Goal
Copy out every one of the rows below verbatim, keeping each line as it stands.

The records

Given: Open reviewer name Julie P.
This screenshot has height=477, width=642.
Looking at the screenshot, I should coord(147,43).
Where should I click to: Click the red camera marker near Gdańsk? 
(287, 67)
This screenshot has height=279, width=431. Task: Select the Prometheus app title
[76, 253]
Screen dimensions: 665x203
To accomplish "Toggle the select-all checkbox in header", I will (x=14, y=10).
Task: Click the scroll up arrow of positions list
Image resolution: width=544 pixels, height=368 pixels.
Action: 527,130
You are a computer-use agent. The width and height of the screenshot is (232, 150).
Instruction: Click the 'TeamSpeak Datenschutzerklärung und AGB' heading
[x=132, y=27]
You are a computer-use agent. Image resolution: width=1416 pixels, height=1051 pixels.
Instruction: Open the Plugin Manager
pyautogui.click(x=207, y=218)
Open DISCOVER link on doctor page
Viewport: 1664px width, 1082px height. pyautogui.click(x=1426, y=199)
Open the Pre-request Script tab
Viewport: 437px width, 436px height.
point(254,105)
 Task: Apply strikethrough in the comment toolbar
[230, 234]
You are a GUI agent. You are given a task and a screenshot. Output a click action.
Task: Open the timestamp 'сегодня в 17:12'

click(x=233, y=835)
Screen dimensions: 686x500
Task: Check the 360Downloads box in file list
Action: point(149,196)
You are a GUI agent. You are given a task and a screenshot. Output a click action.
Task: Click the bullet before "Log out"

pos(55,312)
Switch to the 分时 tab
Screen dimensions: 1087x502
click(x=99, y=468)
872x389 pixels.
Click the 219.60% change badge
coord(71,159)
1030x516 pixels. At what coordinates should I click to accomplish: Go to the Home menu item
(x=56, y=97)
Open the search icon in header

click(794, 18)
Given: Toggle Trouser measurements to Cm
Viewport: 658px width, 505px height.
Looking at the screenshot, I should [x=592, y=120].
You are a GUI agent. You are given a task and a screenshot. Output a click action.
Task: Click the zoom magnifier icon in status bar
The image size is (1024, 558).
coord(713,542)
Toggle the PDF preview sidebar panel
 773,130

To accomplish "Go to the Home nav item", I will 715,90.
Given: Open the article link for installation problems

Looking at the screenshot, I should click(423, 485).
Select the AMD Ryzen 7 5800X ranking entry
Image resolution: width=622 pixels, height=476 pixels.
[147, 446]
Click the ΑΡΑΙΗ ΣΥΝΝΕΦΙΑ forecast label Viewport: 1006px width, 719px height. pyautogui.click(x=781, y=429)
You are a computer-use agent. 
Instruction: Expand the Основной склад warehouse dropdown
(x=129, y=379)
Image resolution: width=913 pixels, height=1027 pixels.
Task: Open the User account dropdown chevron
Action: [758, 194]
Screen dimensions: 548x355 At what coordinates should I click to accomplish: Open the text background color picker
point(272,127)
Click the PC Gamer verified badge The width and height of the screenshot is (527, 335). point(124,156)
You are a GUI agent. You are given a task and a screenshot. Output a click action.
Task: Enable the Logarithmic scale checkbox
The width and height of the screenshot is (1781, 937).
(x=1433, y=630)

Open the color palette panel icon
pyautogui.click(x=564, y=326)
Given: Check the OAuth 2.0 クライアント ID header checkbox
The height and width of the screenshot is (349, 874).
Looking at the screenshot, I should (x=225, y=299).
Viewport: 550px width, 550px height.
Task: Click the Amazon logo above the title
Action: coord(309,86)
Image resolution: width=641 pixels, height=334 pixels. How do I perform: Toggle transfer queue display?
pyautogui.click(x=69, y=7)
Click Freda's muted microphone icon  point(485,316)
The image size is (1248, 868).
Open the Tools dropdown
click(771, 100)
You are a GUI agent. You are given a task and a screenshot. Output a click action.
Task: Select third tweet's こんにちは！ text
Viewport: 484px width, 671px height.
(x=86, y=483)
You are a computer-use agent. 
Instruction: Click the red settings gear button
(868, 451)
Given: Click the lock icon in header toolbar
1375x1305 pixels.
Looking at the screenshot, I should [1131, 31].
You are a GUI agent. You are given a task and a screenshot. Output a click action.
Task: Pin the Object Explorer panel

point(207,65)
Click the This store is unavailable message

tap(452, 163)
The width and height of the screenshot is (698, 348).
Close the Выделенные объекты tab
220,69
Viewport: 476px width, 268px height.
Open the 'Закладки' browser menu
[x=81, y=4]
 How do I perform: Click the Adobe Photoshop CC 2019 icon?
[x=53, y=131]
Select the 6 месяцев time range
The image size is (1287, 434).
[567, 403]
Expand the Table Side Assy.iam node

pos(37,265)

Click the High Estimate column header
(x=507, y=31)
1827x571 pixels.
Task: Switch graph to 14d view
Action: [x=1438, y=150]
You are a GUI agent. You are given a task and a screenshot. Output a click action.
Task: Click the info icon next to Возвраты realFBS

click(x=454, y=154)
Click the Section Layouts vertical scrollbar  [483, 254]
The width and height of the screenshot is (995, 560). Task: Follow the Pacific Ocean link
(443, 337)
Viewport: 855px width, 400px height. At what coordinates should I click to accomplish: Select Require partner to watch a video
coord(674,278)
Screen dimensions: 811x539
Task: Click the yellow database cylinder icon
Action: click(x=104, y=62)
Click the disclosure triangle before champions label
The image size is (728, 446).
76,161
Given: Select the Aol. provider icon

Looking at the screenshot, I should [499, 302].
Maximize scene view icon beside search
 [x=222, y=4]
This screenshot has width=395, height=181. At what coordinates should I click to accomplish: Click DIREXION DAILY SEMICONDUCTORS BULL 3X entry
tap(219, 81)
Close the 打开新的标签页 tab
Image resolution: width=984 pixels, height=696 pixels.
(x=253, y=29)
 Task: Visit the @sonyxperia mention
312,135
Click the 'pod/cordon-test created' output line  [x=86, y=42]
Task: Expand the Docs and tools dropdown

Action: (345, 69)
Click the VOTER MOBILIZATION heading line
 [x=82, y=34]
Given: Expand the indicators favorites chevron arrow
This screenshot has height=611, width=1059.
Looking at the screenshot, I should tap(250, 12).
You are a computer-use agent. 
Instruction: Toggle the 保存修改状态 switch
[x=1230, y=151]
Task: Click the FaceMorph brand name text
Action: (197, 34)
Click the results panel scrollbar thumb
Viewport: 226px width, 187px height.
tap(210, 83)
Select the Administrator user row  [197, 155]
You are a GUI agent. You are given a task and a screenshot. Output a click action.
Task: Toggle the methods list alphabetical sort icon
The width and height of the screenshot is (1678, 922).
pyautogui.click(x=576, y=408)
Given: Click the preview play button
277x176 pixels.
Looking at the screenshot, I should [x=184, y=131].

Written answer
Given: Open reviewer name Julie P.
This screenshot has height=477, width=642.
Looking at the screenshot, I should coord(147,43).
Where should I click to: Click the red camera marker near Gdańsk? 
(287, 67)
This screenshot has height=279, width=431. Task: Select the Prometheus app title
[76, 253]
Screen dimensions: 665x203
To accomplish "Toggle the select-all checkbox in header", I will (x=14, y=10).
Task: Click the scroll up arrow of positions list
Image resolution: width=544 pixels, height=368 pixels.
Action: 527,130
You are a computer-use agent. The width and height of the screenshot is (232, 150).
Instruction: Click the 'TeamSpeak Datenschutzerklärung und AGB' heading
[x=132, y=27]
You are a computer-use agent. Image resolution: width=1416 pixels, height=1051 pixels.
Instruction: Open the Plugin Manager
pyautogui.click(x=207, y=218)
Open DISCOVER link on doctor page
Viewport: 1664px width, 1082px height. pyautogui.click(x=1426, y=199)
Open the Pre-request Script tab
Viewport: 437px width, 436px height.
point(254,105)
 Task: Apply strikethrough in the comment toolbar
[230, 234]
You are a GUI agent. You are given a task and a screenshot. Output a click action.
Task: Open the timestamp 'сегодня в 17:12'

click(x=233, y=835)
Screen dimensions: 686x500
Task: Check the 360Downloads box in file list
Action: point(149,196)
You are a GUI agent. You are given a task and a screenshot. Output a click action.
Task: Click the bullet before "Log out"

pos(55,312)
Switch to the 分时 tab
Screen dimensions: 1087x502
click(x=99, y=468)
872x389 pixels.
Click the 219.60% change badge
coord(71,159)
1030x516 pixels. At what coordinates should I click to accomplish: Go to the Home menu item
(x=56, y=97)
Open the search icon in header

click(794, 18)
Given: Toggle Trouser measurements to Cm
Viewport: 658px width, 505px height.
Looking at the screenshot, I should [x=592, y=120].
You are a GUI agent. You are given a task and a screenshot. Output a click action.
Task: Click the zoom magnifier icon in status bar
The image size is (1024, 558).
coord(713,542)
Toggle the PDF preview sidebar panel
 773,130

To accomplish "Go to the Home nav item", I will 715,90.
Given: Open the article link for installation problems

Looking at the screenshot, I should click(423, 485).
Select the AMD Ryzen 7 5800X ranking entry
Image resolution: width=622 pixels, height=476 pixels.
[147, 446]
Click the ΑΡΑΙΗ ΣΥΝΝΕΦΙΑ forecast label Viewport: 1006px width, 719px height. pyautogui.click(x=781, y=429)
You are a computer-use agent. 
Instruction: Expand the Основной склад warehouse dropdown
(x=129, y=379)
Image resolution: width=913 pixels, height=1027 pixels.
Task: Open the User account dropdown chevron
Action: [758, 194]
Screen dimensions: 548x355 At what coordinates should I click to accomplish: Open the text background color picker
point(272,127)
Click the PC Gamer verified badge The width and height of the screenshot is (527, 335). point(124,156)
You are a GUI agent. You are given a task and a screenshot. Output a click action.
Task: Enable the Logarithmic scale checkbox
The width and height of the screenshot is (1781, 937).
(x=1433, y=630)

Open the color palette panel icon
pyautogui.click(x=564, y=326)
Given: Check the OAuth 2.0 クライアント ID header checkbox
The height and width of the screenshot is (349, 874).
Looking at the screenshot, I should (x=225, y=299).
Viewport: 550px width, 550px height.
Task: Click the Amazon logo above the title
Action: coord(309,86)
Image resolution: width=641 pixels, height=334 pixels. How do I perform: Toggle transfer queue display?
pyautogui.click(x=69, y=7)
Click Freda's muted microphone icon  point(485,316)
The image size is (1248, 868).
Open the Tools dropdown
click(771, 100)
You are a GUI agent. You are given a task and a screenshot. Output a click action.
Task: Select third tweet's こんにちは！ text
Viewport: 484px width, 671px height.
(x=86, y=483)
You are a computer-use agent. 
Instruction: Click the red settings gear button
(868, 451)
Given: Click the lock icon in header toolbar
1375x1305 pixels.
Looking at the screenshot, I should [1131, 31].
You are a GUI agent. You are given a task and a screenshot. Output a click action.
Task: Pin the Object Explorer panel

point(207,65)
Click the This store is unavailable message

tap(452, 163)
The width and height of the screenshot is (698, 348).
Close the Выделенные объекты tab
220,69
Viewport: 476px width, 268px height.
Open the 'Закладки' browser menu
[x=81, y=4]
 How do I perform: Click the Adobe Photoshop CC 2019 icon?
[x=53, y=131]
Select the 6 месяцев time range
The image size is (1287, 434).
[567, 403]
Expand the Table Side Assy.iam node

pos(37,265)

Click the High Estimate column header
(x=507, y=31)
1827x571 pixels.
Task: Switch graph to 14d view
Action: [x=1438, y=150]
You are a GUI agent. You are given a task and a screenshot. Output a click action.
Task: Click the info icon next to Возвраты realFBS

click(x=454, y=154)
Click the Section Layouts vertical scrollbar  [483, 254]
The width and height of the screenshot is (995, 560). Task: Follow the Pacific Ocean link
(443, 337)
Viewport: 855px width, 400px height. At what coordinates should I click to accomplish: Select Require partner to watch a video
coord(674,278)
Screen dimensions: 811x539
Task: Click the yellow database cylinder icon
Action: click(x=104, y=62)
Click the disclosure triangle before champions label
The image size is (728, 446).
76,161
Given: Select the Aol. provider icon

Looking at the screenshot, I should [499, 302].
Maximize scene view icon beside search
 [x=222, y=4]
This screenshot has width=395, height=181. At what coordinates should I click to accomplish: Click DIREXION DAILY SEMICONDUCTORS BULL 3X entry
tap(219, 81)
Close the 打开新的标签页 tab
Image resolution: width=984 pixels, height=696 pixels.
(x=253, y=29)
 Task: Visit the @sonyxperia mention
312,135
Click the 'pod/cordon-test created' output line  [x=86, y=42]
Task: Expand the Docs and tools dropdown

Action: (345, 69)
Click the VOTER MOBILIZATION heading line
 [x=82, y=34]
Given: Expand the indicators favorites chevron arrow
This screenshot has height=611, width=1059.
Looking at the screenshot, I should tap(250, 12).
You are a computer-use agent. 
Instruction: Toggle the 保存修改状态 switch
[x=1230, y=151]
Task: Click the FaceMorph brand name text
Action: (197, 34)
Click the results panel scrollbar thumb
Viewport: 226px width, 187px height.
tap(210, 83)
Select the Administrator user row  [197, 155]
You are a GUI agent. You are given a task and a screenshot. Output a click action.
Task: Toggle the methods list alphabetical sort icon
The width and height of the screenshot is (1678, 922).
pyautogui.click(x=576, y=408)
Given: Click the preview play button
277x176 pixels.
Looking at the screenshot, I should [x=184, y=131].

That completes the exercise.